Wherever the line that contains "Task: Visit the @lbtsevents mention" falls, repeat it and the lines after it exactly until the records end, without any pictures.

[RECORDS TO PROCESS]

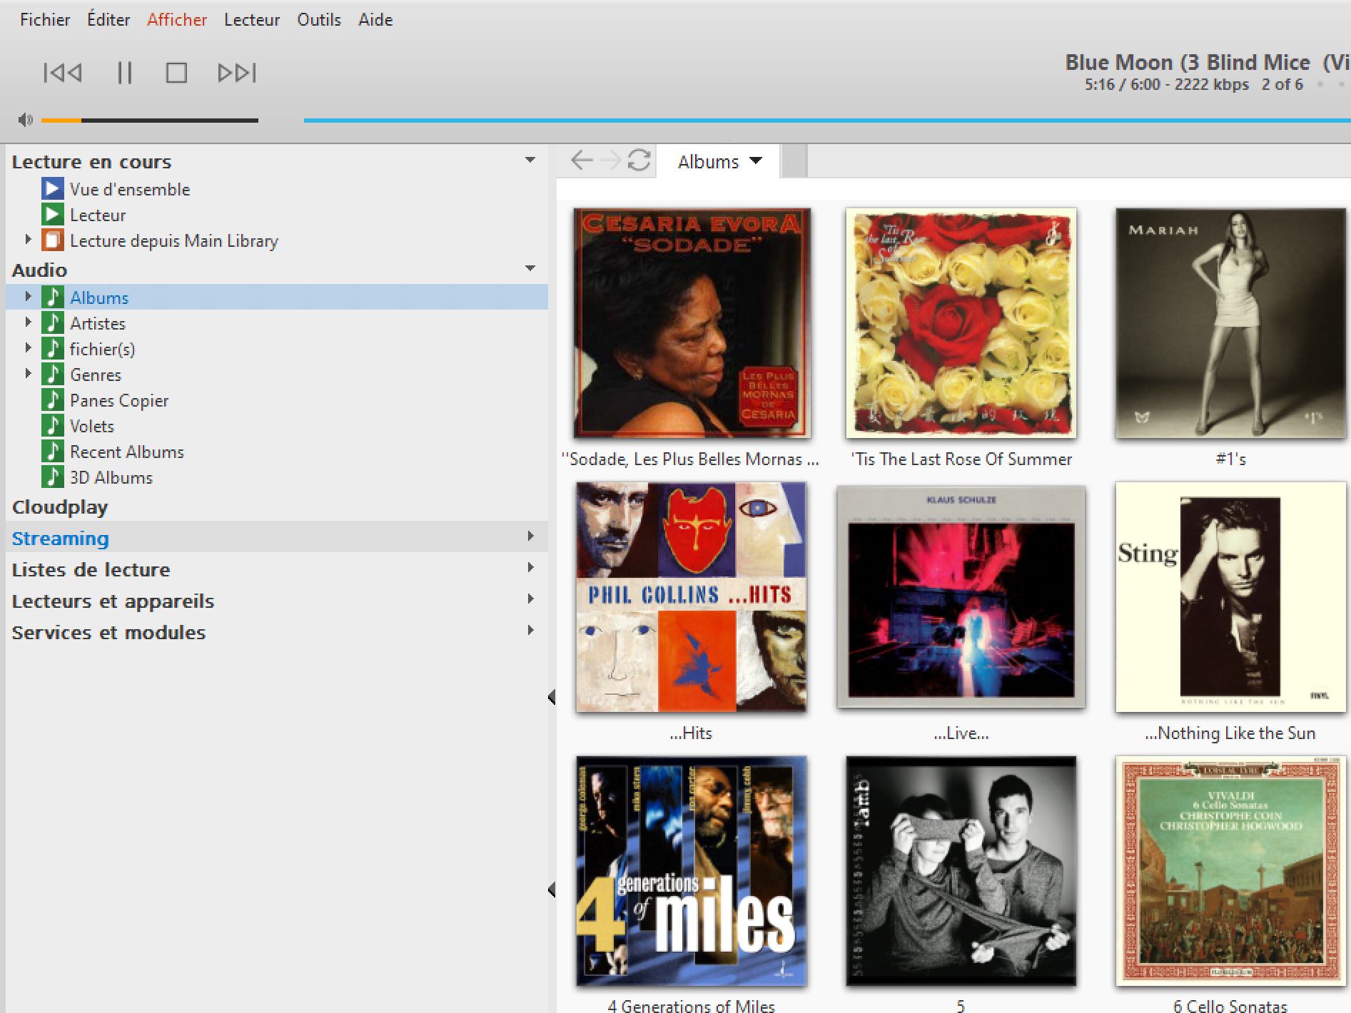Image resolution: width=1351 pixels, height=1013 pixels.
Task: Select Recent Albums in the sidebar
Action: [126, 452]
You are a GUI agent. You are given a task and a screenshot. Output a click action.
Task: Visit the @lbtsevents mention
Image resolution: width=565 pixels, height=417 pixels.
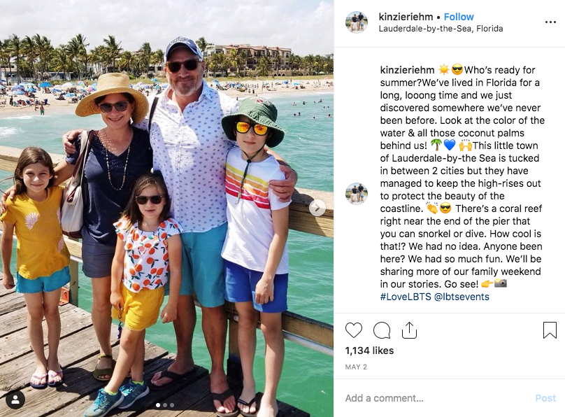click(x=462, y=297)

[/RECORDS TO PROCESS]

## TASK ANSWER
Task: Visit the @lbtsevents mention
Image resolution: width=565 pixels, height=417 pixels.
click(x=462, y=297)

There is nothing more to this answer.